Rauter fumbled in his pocket for his identification card as the Orpo leutnant approached to block his way into the building. The leutnant would know Rauter was something to do with the Polizei just by looking at the car, but he wouldn’t know exactly what.
“SS- Standartenführer Rauter, Geheime Staatspolizei.”
“Heil Führer!” the leutnant said, snapping to attention and saluting.
“Heil Führer,” Rauter said casually, pocketing his ID. “This is my assistant, SS-Obersturmführer Loritz.”
“Herr Obersturmführer,” the leutnant said, saluting and adding, “Heil Führer!”
“Heil Führer,” Loritz mumbled, looking past the green overalls of the Orpo officer.
“Who is in charge of the investigation here, Herr Leutnant?” Rauter demanded.
“Kriminaloberinspektor Löhr, Herr Standartenführer.”
“And where would we find him?” asked Rauter, fishing in his pockets for a packet of cigarettes. He took one out the packet, shoved it between his lips and then lit it with a lighter he’d withdrawn from his other pocket.
“Inside.”
“Thank you” Rauter said, and he and Loritz stepped around the Orpo officers and headed to the entrance of the building.

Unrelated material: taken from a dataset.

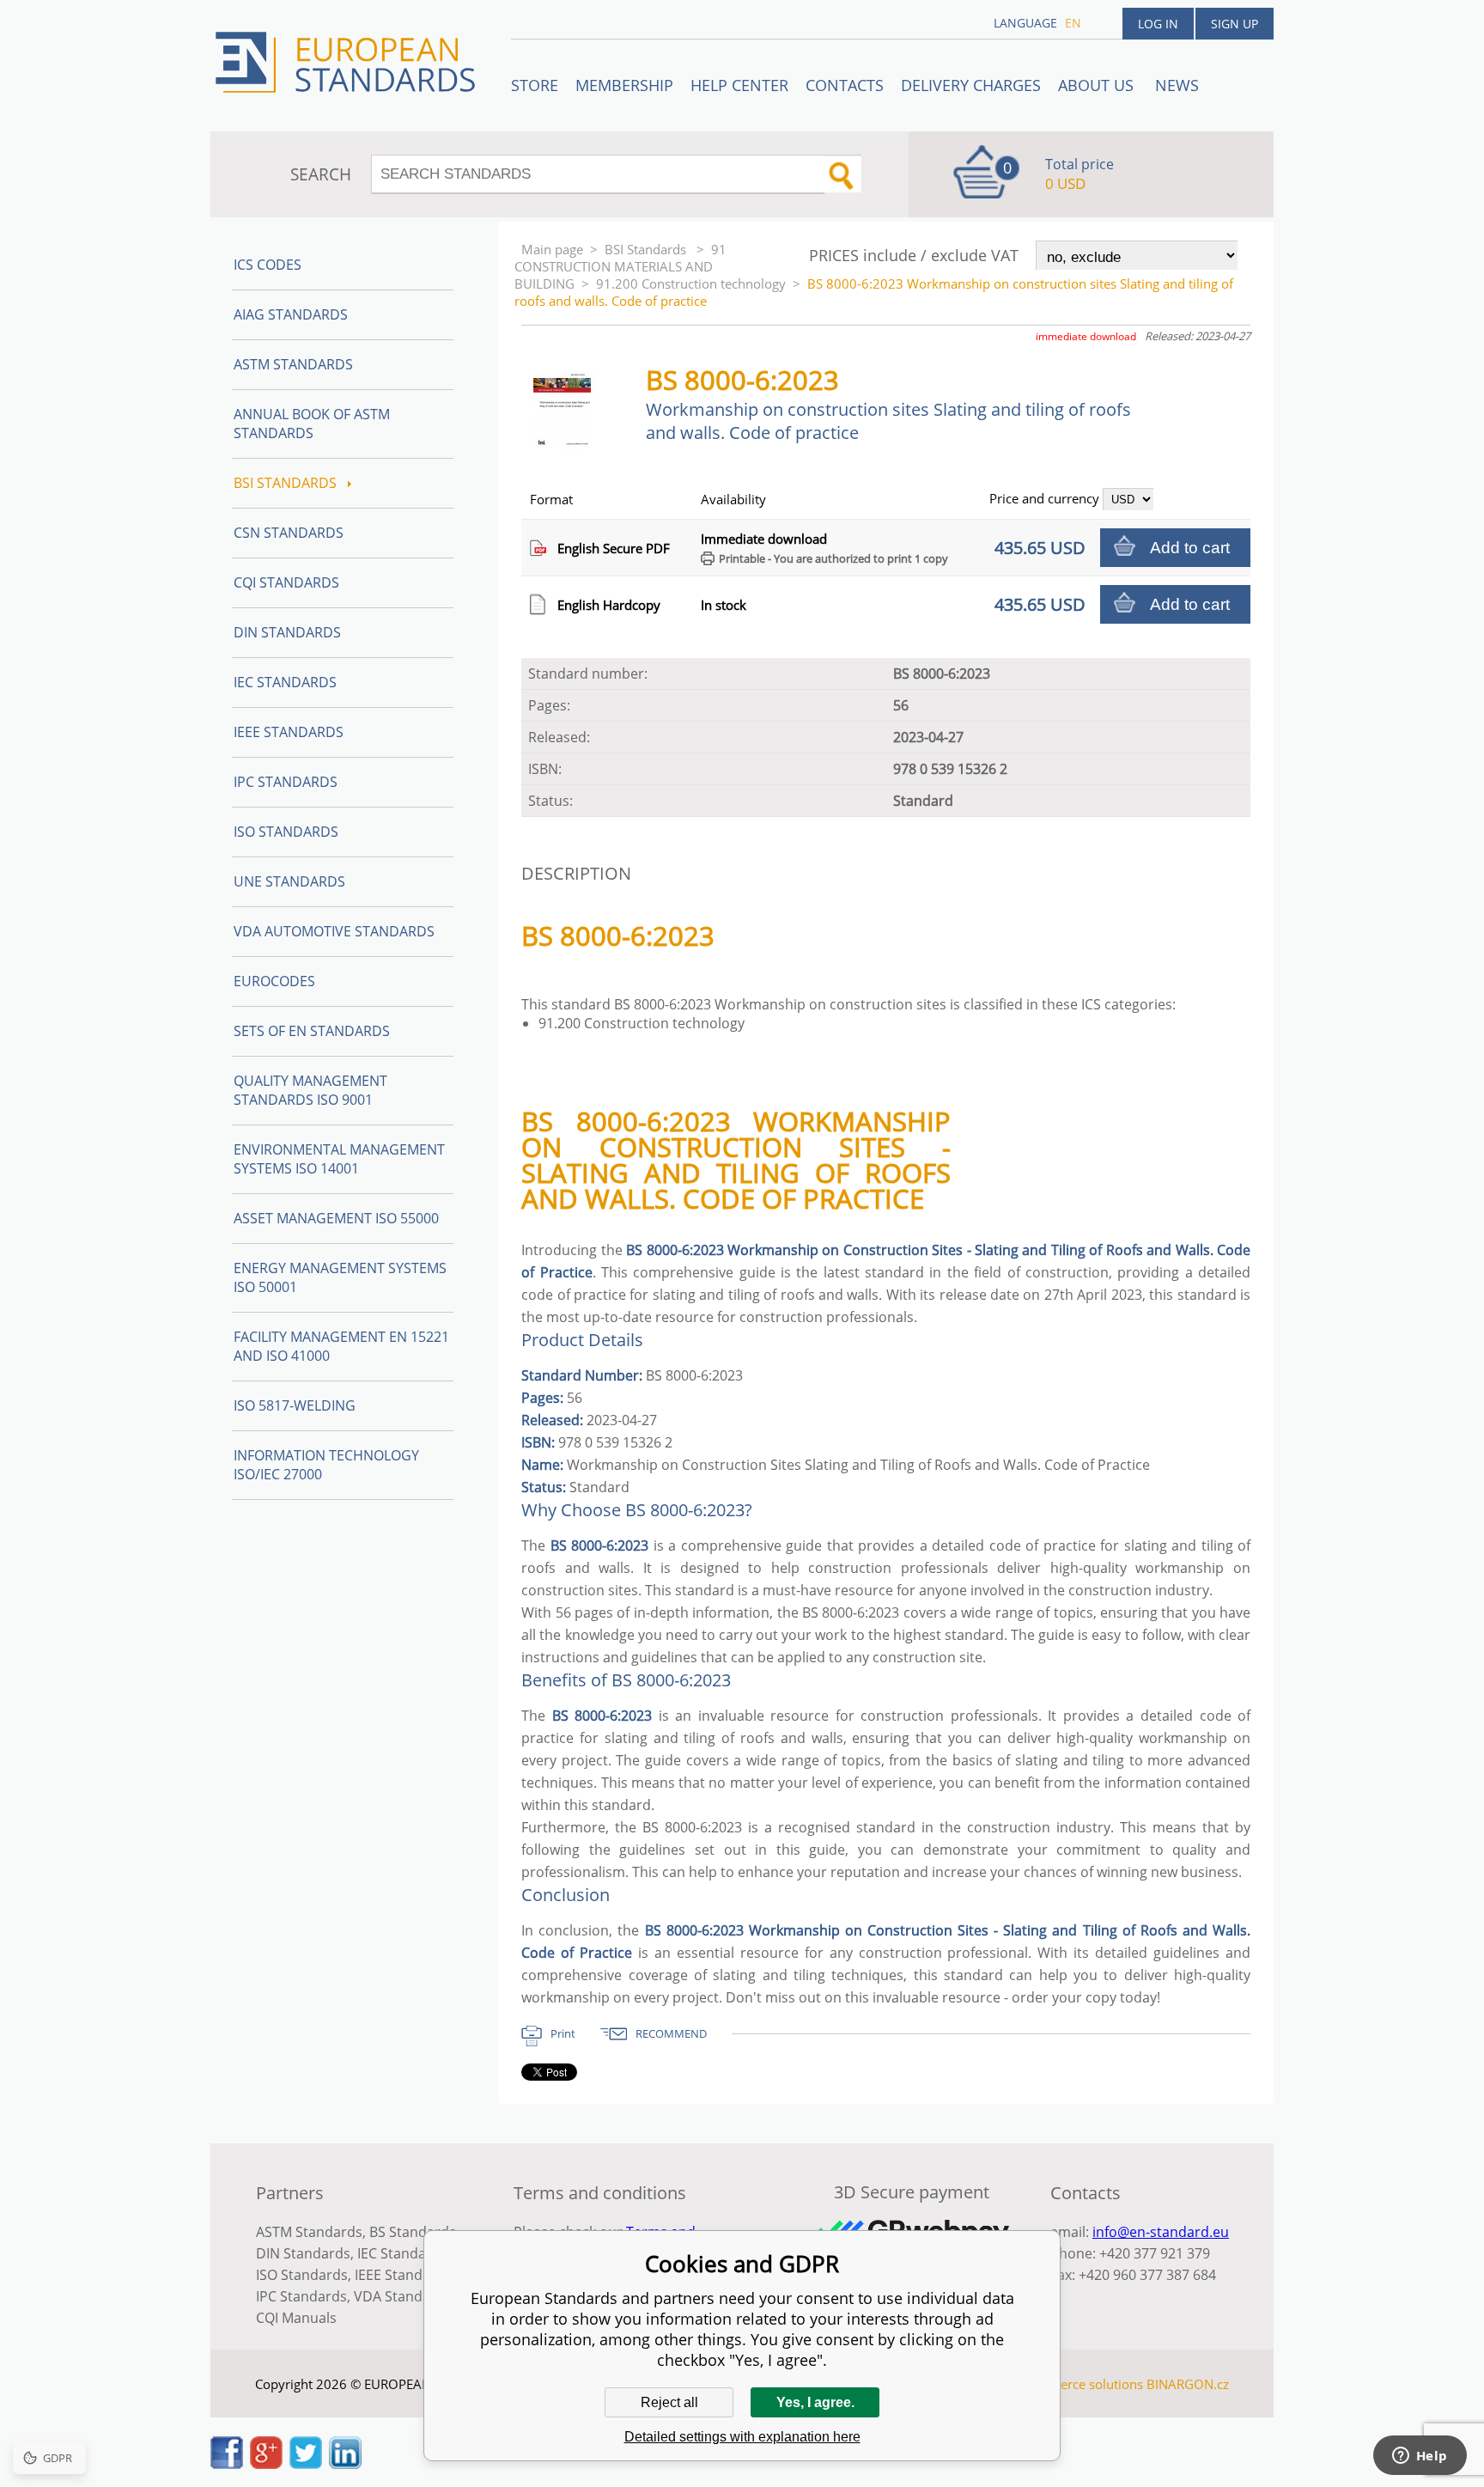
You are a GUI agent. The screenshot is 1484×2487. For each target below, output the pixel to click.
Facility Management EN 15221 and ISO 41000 (341, 1346)
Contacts (845, 85)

An ambulance was parked outside the front doors, its rear doors open, green lights flashing, contrasting with the blue lights form the Orpo wagon. As they stepped into the building, a wailing siren screamed. Another Orpo wagon was arriving.

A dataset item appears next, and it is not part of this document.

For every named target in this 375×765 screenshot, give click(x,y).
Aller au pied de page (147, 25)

Rauter was a short man, somewhat overweight, though not obese. He wore a hat which hid his thick, fair hair. His eyes were a steel grey that made his pale face seem even more harsh and cold. He was fast approaching fifty, and knew that he had probably risen about as high as he could through the ranks of the Gestapo, but that didn’t concern him. Although he enjoyed his work, he didn’t envisage working until he dropped. He could retire at fifty-five, and he had almost decided that he would. It all depended upon how things went in the six years or so in between.
Meredith’s Funeral Directors was brightly lit, all of its lights on. A couple of Orpo officers stood in the corridor, and they directed Rauter and Loritz to a door at the end. They found themselves in the chapel of rest block, and from there, they found the chapel of rest in question.
Rauter stepped up to a
man dressed in a smart suit, and showed him his ID. “I am SS-Standartenführer Rauter, Geheime Staatspolizei. I am–”
“Heil Führer!”
“Heil Führer. I am looking for Kriminaloberinspektor Löhr.”
“Over there,” the man said, pointing across the small room.
Kriminaloberinspektor Löhr was questioning an elderly man, notebook in his hand. On the floor lay two bodies, one naked, decapitated, the other wearing the uniform of a private security firm. A pistol lay on the guard’s belly.
“Herr Kriminaloberinspektor?” Rauter said. Löhr turned to face him, wearing a disdainful expression.
“Yes?”
“SS-Standartenführer Rauter.”
“Gestapo?” Rauter nodded his head. “I wondered when you would turn up,” Löhr muttered, closing his notebook. “You are taking over this case?”
“This is could be a matter of State security.”
“Hmm,” Löhr said, sneering. He turned to the elderly gentleman. “Thank you for your assistance, Herr Meredith. I will leave you with these officers for the Geheime Staatspolizei. They may have more questions for you.”
“Wait there for the moment, Herr Meredith,” instructed Rauter, then to Löhr he said, “Can I have a word, Herr Kriminaloberinspektor?” The two of them stepped out of the small room, stood in the deserted, but brightly lit, corridor.
“What can I do for you?”
“You can tell me what in Christ’s name happened here,” Rauter said, dragging from his cigarette, and flicking the ash on the floor of the corridor.
“Well, it seems it all started when Meredith’s took delivery of an executed prisoner.”
“One of ours?”
“I believe so. Ross Varley?”
“It rings no bells,” Rauter said, shaking his head and taking a drag from his cigarette. “Loritz!” he called. The officer came out of the chapel of rest.